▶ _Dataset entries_
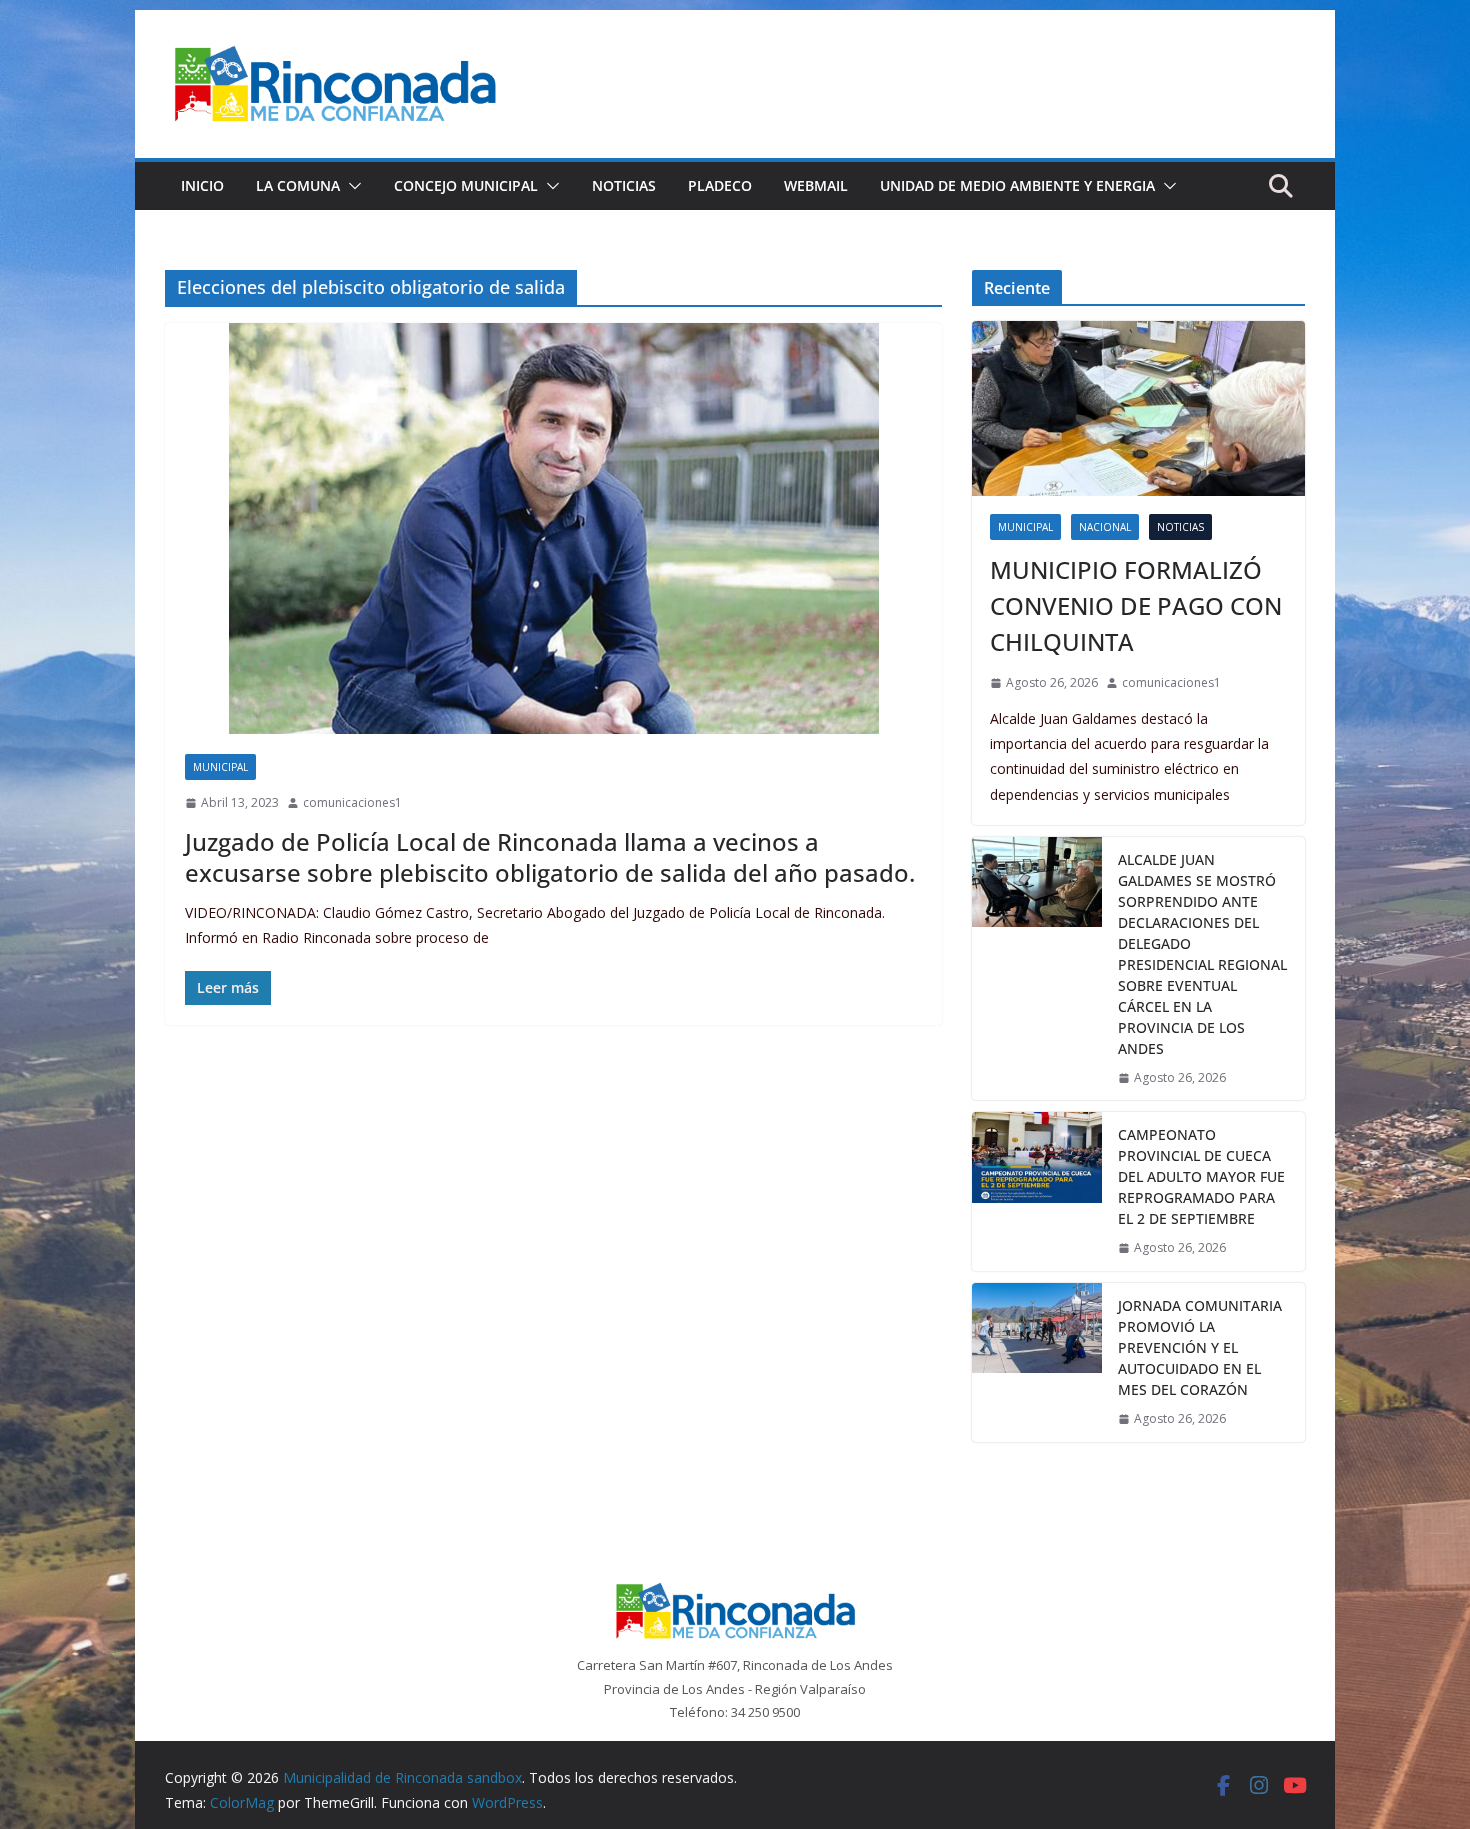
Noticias (624, 185)
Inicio (202, 185)
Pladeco (720, 185)
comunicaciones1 (352, 802)
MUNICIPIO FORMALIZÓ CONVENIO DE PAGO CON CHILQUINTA (1136, 605)
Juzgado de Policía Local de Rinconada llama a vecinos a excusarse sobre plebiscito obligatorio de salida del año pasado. (550, 857)
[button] (351, 186)
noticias (1180, 527)
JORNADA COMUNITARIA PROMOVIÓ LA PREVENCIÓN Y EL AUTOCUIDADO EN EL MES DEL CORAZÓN (1200, 1347)
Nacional (1105, 527)
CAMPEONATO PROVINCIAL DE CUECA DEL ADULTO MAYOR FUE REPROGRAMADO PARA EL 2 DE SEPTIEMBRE (1201, 1176)
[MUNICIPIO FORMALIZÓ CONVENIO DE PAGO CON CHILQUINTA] (1138, 408)
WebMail (816, 185)
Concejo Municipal (466, 185)
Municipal (220, 767)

▶ _Task item_
Retype all entries above verbatim; no pictures belong in the copy.

▶ _Task answer_
Noticias (624, 185)
Inicio (202, 185)
Pladeco (720, 185)
comunicaciones1 (352, 802)
MUNICIPIO FORMALIZÓ CONVENIO DE PAGO CON CHILQUINTA (1136, 605)
Juzgado de Policía Local de Rinconada llama a vecinos a excusarse sobre plebiscito obligatorio de salida del año pasado. (550, 857)
[button] (351, 186)
noticias (1180, 527)
JORNADA COMUNITARIA PROMOVIÓ LA PREVENCIÓN Y EL AUTOCUIDADO EN EL MES DEL CORAZÓN (1200, 1347)
Nacional (1105, 527)
CAMPEONATO PROVINCIAL DE CUECA DEL ADULTO MAYOR FUE REPROGRAMADO PARA EL 2 DE SEPTIEMBRE (1201, 1176)
[MUNICIPIO FORMALIZÓ CONVENIO DE PAGO CON CHILQUINTA] (1138, 408)
WebMail (816, 185)
Concejo Municipal (466, 185)
Municipal (220, 767)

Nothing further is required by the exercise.